==== TEXTO ANALIZADO
A los pies del pesebre se suelen colocar regalos, que la noche o el día de Navidad se reparten. Este gesto nos hace tener presente que Dios se nos regala a cada uno de nosotros y nos invita a recibirlo en nuestras vidas. El más lindo pesebre es nuestro corazón, es donde nace Jesús y quiere habitar y hacer morada. Transformando nuestra vida en navidad cada día. Nos recuerda un místico del siglo XVII: «aunque Cristo hubiera nacido mil veces en Belén, pero no en ti, estarías perdido para siempre». 

El evangelista Juan pone el acento en la luz y en las tinieblas de la Navidad. Para una humanidad en medio de la cual Dios ha venido a habitar no puede no haber un amanecer, una mañana. El Señor, viandante como nosotros, frágil y fatigado como nosotros, sufriente en un camino similar al nuestro, da sentido a nuestro peregrinar, es decir, a nuestra precariedad, sufrimiento y pobreza.
========
==== DATOS ANALIZADOS
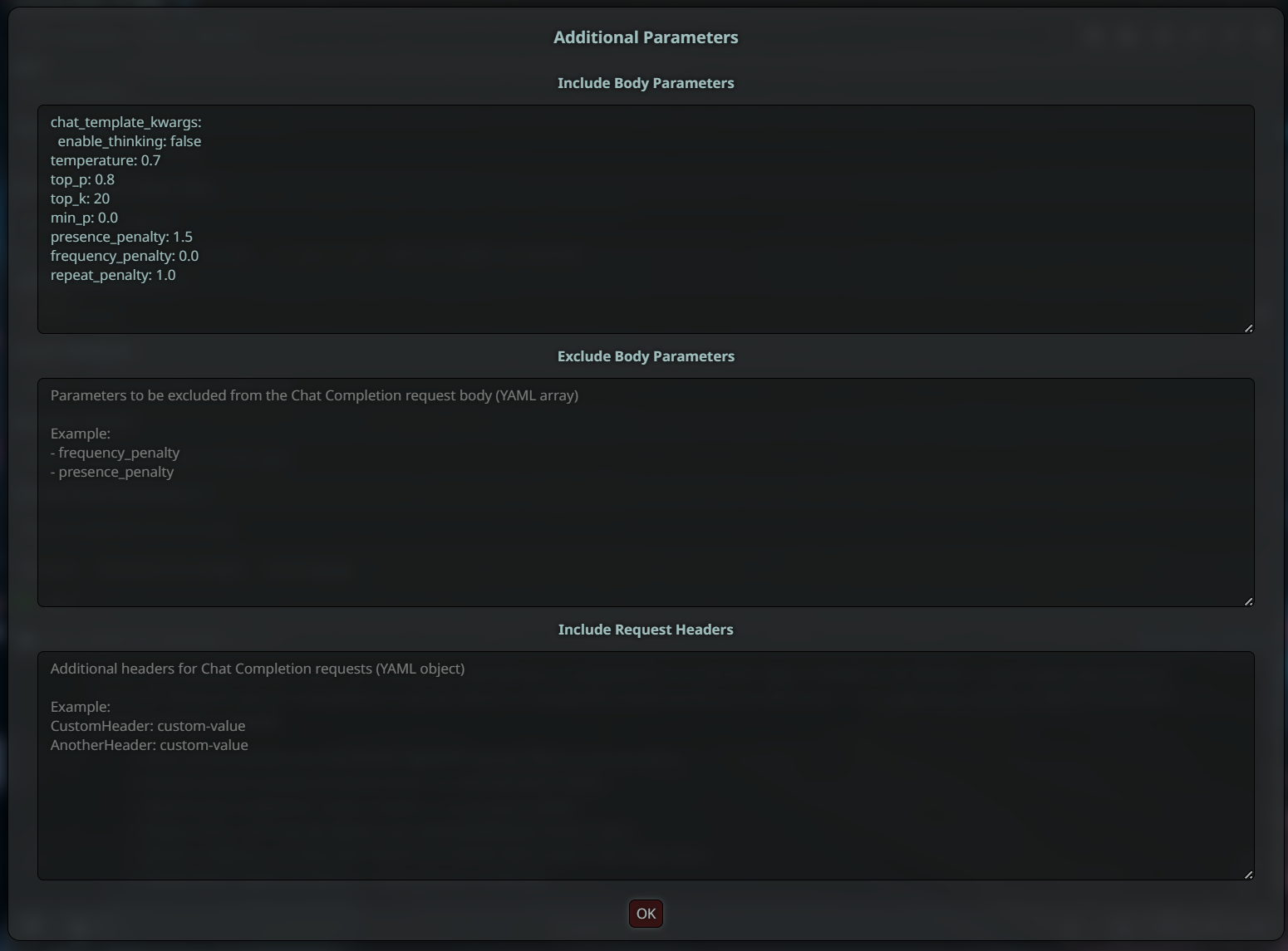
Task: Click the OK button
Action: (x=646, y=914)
========
==== DATOS ANALIZADOS
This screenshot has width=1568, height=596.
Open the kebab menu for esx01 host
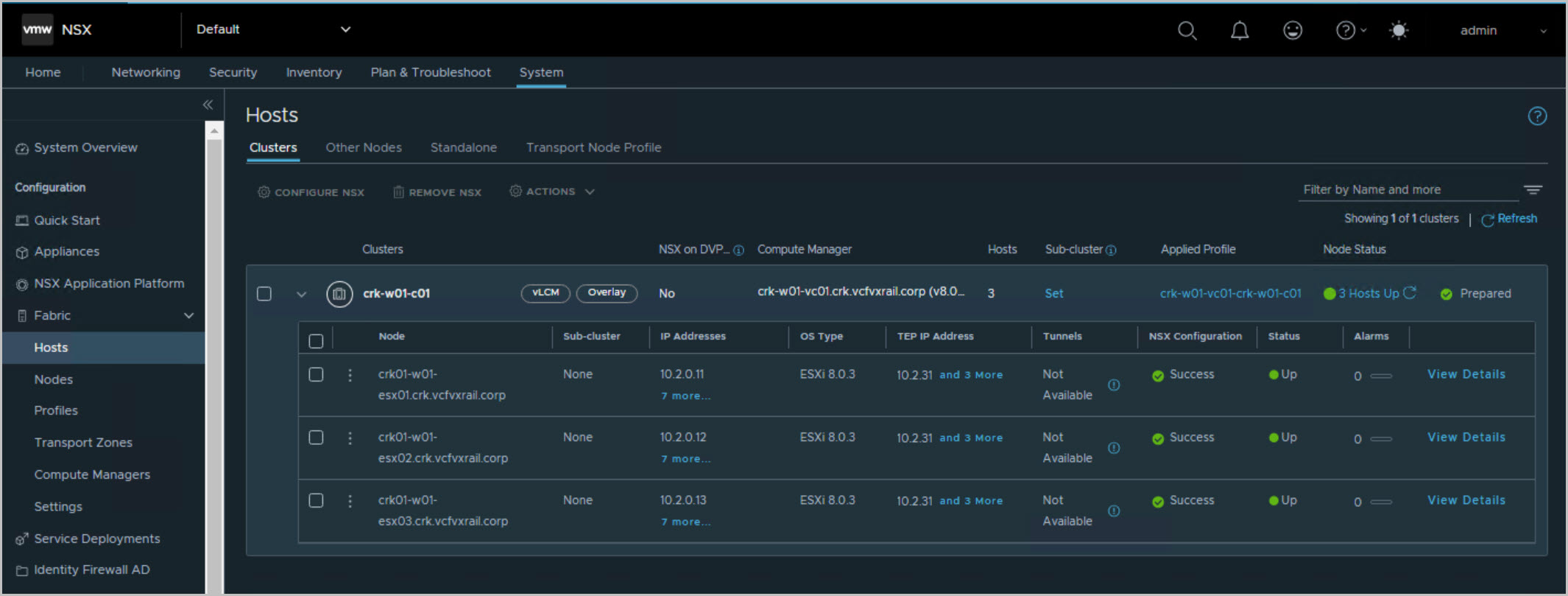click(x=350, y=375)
========
[ENUNCIADO] Prolonga el texto sobre el pesebre y la Navidad desde su última oración, manteniendo su tono y su tema.

[RESULTADO]
La alegría que despierta la Navidad no es para el cristiano fuga emocional, sino que tiene su profunda raíz teológica: el mundo es bello y bueno a pesar de todo; hay belleza en el corazón del hombre; hay vestigios de luz en todo lo que somos y hacemos. No es esta una mera certeza poética, sino el signo de la luz de Dios que resplandece entre las tinieblas. Se trata de un mensaje de esperanza: la luz de Dios brilla de una manera imprevisible y en lugar inesperado. Justamente el profeta es el que sabe reconocerla y dar testimonio de ella. 

Para el cristiano reconocer la luz es un compromiso, es una responsabilidad, es comunión con Dios y los hermanos. La Navidad nos interroga y nos provoca acerca de nuestro modo de vivir y de acoger a los hermanos. La Navidad es un regalo para el que tenemos que permanecer abiertos, aunque tal vez, nuestra vida esté destinada a ser un largo “adviento”, una continua espera, una pregunta cuya respuesta tarda en llegar.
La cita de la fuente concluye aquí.